◆ EXERCISE
Could you print the full listing again, exactly as written?

INPUT below:

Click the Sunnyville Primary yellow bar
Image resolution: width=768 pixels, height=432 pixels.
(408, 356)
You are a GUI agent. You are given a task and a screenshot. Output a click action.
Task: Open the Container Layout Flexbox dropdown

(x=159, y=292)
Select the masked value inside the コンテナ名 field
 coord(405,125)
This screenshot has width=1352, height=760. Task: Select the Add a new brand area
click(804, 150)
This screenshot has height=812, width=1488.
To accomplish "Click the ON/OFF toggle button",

End of INPUT.

◆ ANSWER TO THIS EXERCISE
Click the Sunnyville Primary yellow bar
Image resolution: width=768 pixels, height=432 pixels.
(408, 356)
You are a GUI agent. You are given a task and a screenshot. Output a click action.
Task: Open the Container Layout Flexbox dropdown

(x=159, y=292)
Select the masked value inside the コンテナ名 field
 coord(405,125)
This screenshot has width=1352, height=760. Task: Select the Add a new brand area
click(804, 150)
This screenshot has height=812, width=1488.
To accomplish "Click the ON/OFF toggle button",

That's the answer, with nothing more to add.